Pauli Virtanen pav@iki...
Sat Dec 13 13:42:21 CST 2008

Sat, 13 Dec 2008 13:48:51 -0500, jh wrote:
> On Fri, Dec 12, 2008 at 03:19:05PM -0500, jh@physics.ucf.edu wrote:
> Gael responded:
>> Yes, I was thinking similarly. This is exactly why I brought up the
>> question about plotting.
> We avoid plots when possible, of course, but I think that if ever there
> were a case for a line plot in numpy, it would be fft.  The constraints
> are that we want a plot in the docs but can't have one in the most basic
> doc reader, help().  A compromise might be to put it in the package
> docstring and not the routine docstrings.  We might also include the
> full filename of the plot, so someone working in text could view the
> plot separately.

I'd think there are plenty of possibilities for plots in Numpy 
documentation. For example, polyfit, etc. I'd also want to avoid putting 
any file names to the docstrings, as the base directory for these is 
ambiguous, and having a file name in the documentation is not really 
helpful for the reader. Moreover, filenames may easily clash, eg. 
plot-1.jpg, plot-2.jpg, etc.

Instead, we can put in code that produces the plot -- this helps both 
people reading the documentation via help (they can reproduce the plot 
themselves), and those reading the HTML or PDF versions (they can see 
both the code and the output). So, I don't think there's any special need 
to avoid plots. The code supporting plots in the documentation already 
exists (borrowed from matplotlib), we only need to decide how we want to 
use the feature. There's a thread on the numpy-discussion list about this.

> Looking ahead, would it be possible to get Python to use a module's
> help() method if it exists?  Then we could replace help() with a
> full-functioning reader that defaults to the current help() behavior but
> could be configured by a state variable to run a browser for the PDF or
> HTML docs.  I assume this would require a PEP and providing some code.

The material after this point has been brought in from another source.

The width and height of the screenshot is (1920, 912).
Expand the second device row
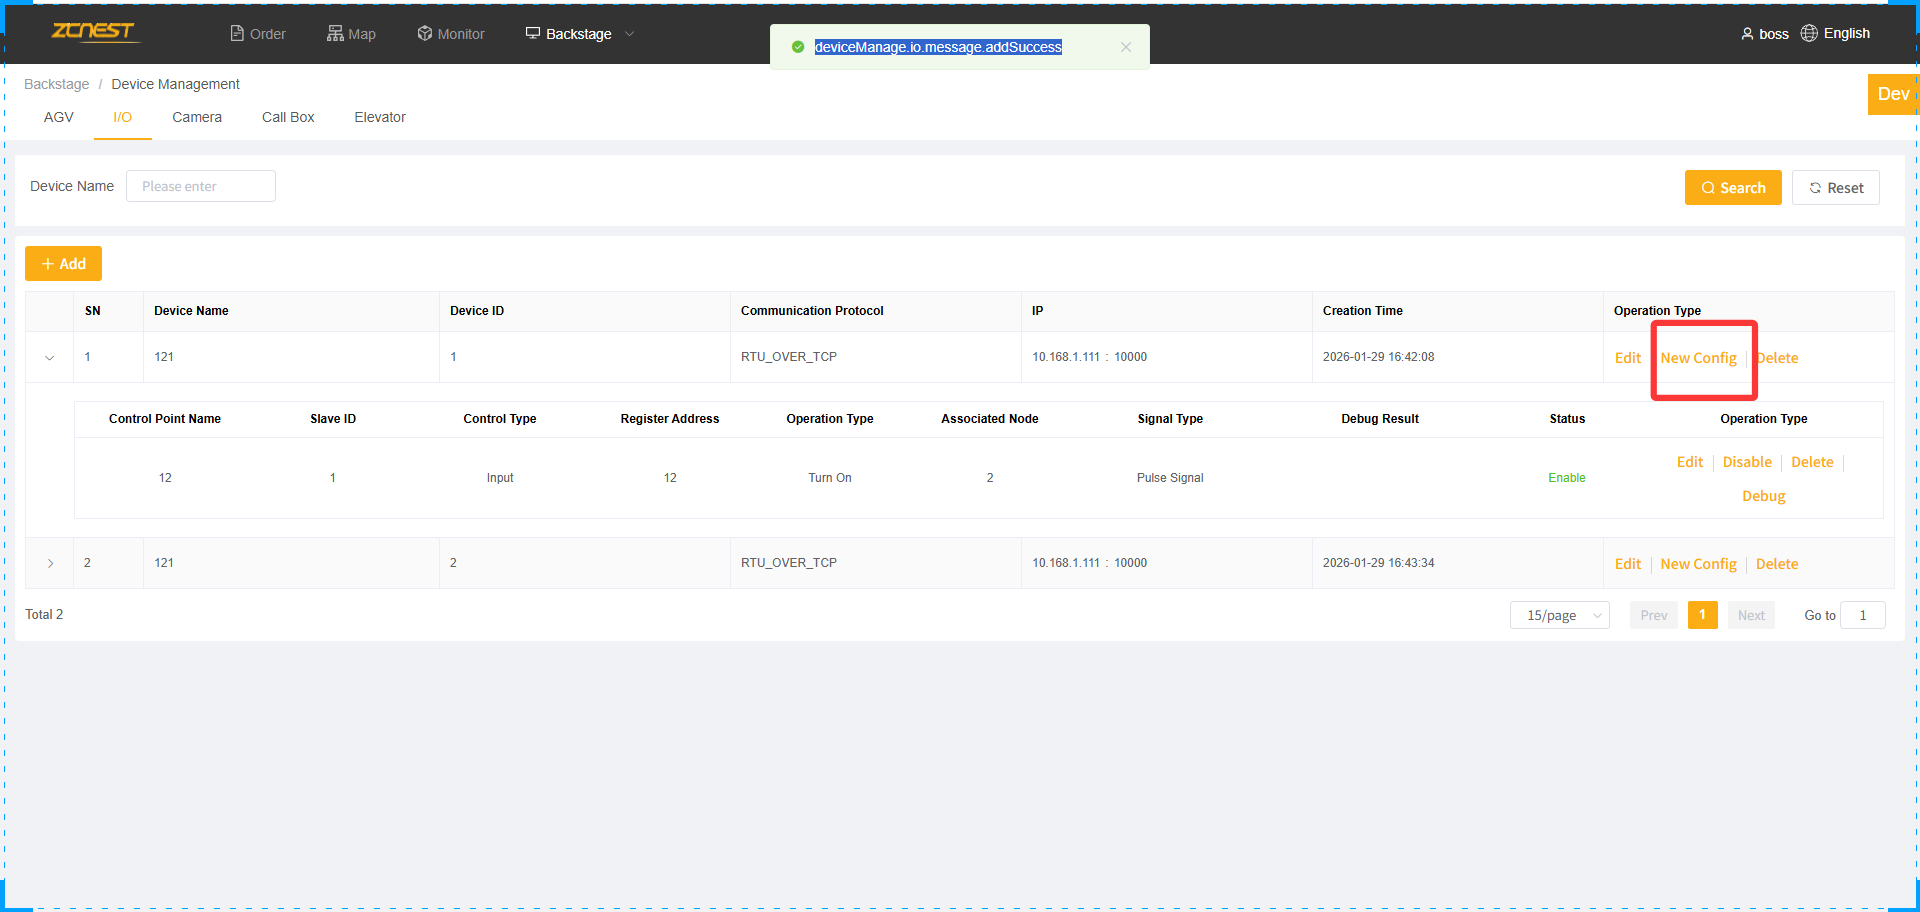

The help command can be overridden by replacing __builtin__.help, but I 
don't think doing this kind of monkeypatching is the proper thing to do 
on "import numpy". Rather, there could be a separate function that opens 
the correct point in the documentation in the browser. But I'm unsure how 
big convenience this actually is, as it's pretty quick to look up 
documentation for functions and modules using search in the HTML/PDF docs.